• Directions for this task: Edit the items between the lines holding "The image size is (787, 617)." and "The image size is (1015, 679).", inclusive, changing "thumbnail" to "preview" and keeping everything else the same. Give only those lines.

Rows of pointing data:
----

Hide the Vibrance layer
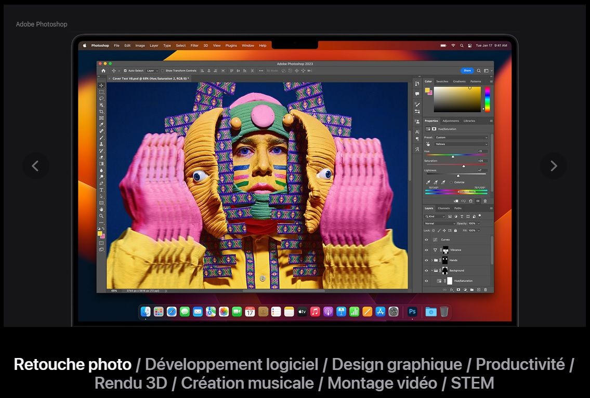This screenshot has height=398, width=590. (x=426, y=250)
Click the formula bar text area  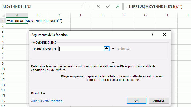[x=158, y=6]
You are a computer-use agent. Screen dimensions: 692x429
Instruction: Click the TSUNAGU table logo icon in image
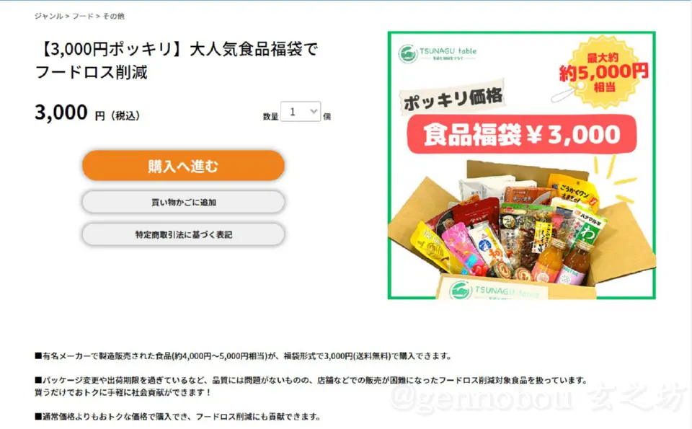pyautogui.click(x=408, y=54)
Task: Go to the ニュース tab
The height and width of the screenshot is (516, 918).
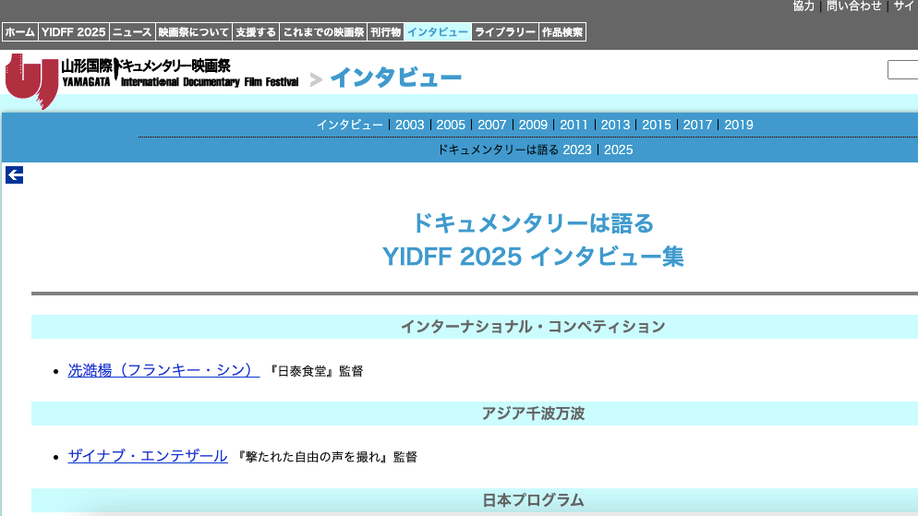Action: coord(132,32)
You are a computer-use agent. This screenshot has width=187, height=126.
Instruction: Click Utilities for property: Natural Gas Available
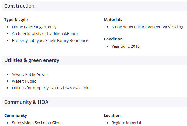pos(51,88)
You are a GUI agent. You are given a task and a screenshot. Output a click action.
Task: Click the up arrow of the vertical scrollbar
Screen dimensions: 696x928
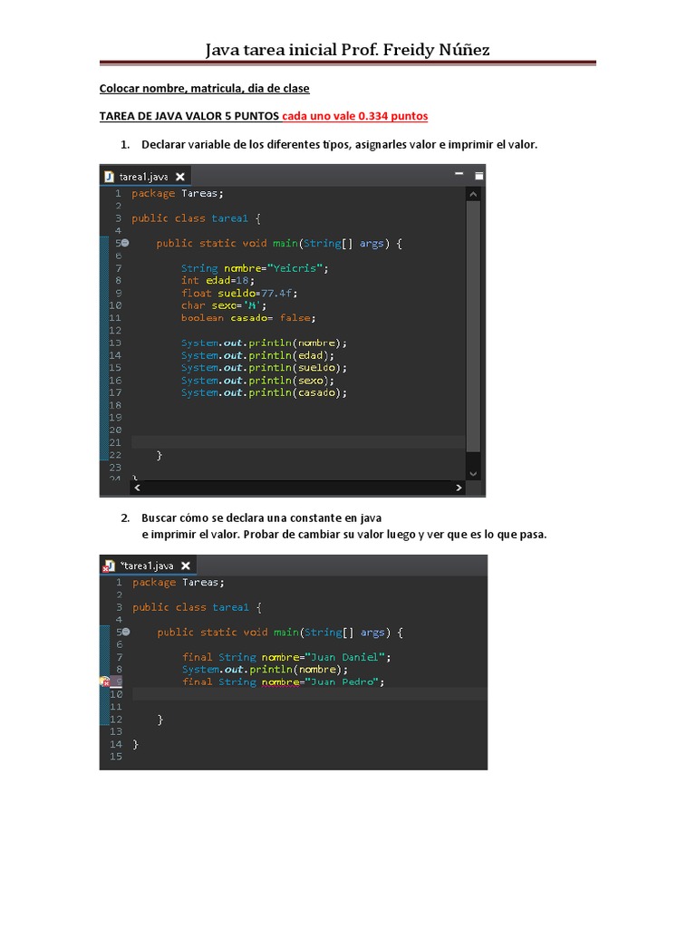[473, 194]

----

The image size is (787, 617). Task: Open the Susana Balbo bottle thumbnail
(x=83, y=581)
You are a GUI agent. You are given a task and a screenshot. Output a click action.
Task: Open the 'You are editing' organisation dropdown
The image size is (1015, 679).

----

• Correct answer:
The image size is (787, 617). Task: Open the Susana Balbo bottle preview
(x=83, y=581)
You are a GUI agent. You are given a task and a screenshot. Output a click action.
Task: Open the 'You are editing' organisation dropdown
The image size is (1015, 679).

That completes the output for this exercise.